A senior Western diplomat in Vienna, who has been involved in East-West negotiations for more than a decade, observed: “We may be seeing a major, historic strategic turn in Soviet policy, although so far it is too early to know whether Gorbachev is simply involved in a series of clever and interesting tactical maneuvers in these negotiations or whether he is really seeking a major change in relations with the West.

“In fact, he has a great opportunity. For him, this is the start of what may be 20 or 25 years in the Kremlin. If he can come to some sort of political modus vivendi with the West, that will give him the room he needs to concentrate on his losing domestic economic situation. It is the kind of situation that prompted Vladimir I. Lenin to make a major turn when he proclaimed his New Economic Policy back in the early 1920s. Will Gorbachev be another Lenin? We don’t know yet, but that just might be what is happening.”

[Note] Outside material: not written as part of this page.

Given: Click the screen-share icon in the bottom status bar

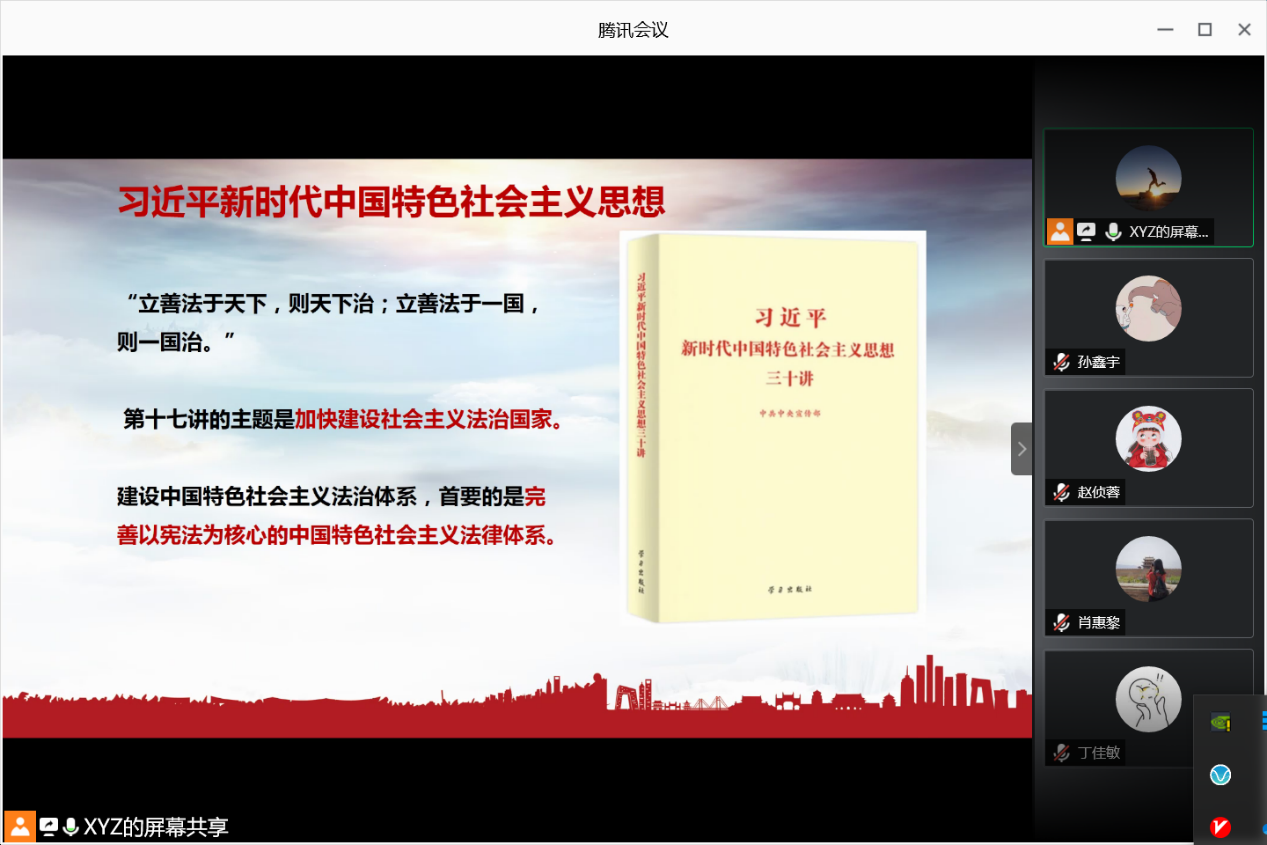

Whatever Gorbachev and the Soviets do in this Vienna negotiation in the next year or so--and nobody in the most optimistic frame of mind expects anything to happen rapidly--on the NATO side there is a strong consensus that this is really the last chance for negotiations that have already gone on longer than any in European diplomatic history, so far wholly without results.

“If the Soviets are not prepared to negotiate an agreement within the framework of what we are now offering,” one Western delegate said, “then I really do not see any further option except to put the Vienna talks on a file-and-forget basis, downgrade the whole thing and maybe just continue with occasional meetings here every month or so to see if anybody’s got anything new to say.”

The proposal from the NATO side has the great advantage of simplicity, making it therefore more difficult to pick apart or reject. It does not call for any major action by either side that in any way would affect the existing basic military dispositions in Europe.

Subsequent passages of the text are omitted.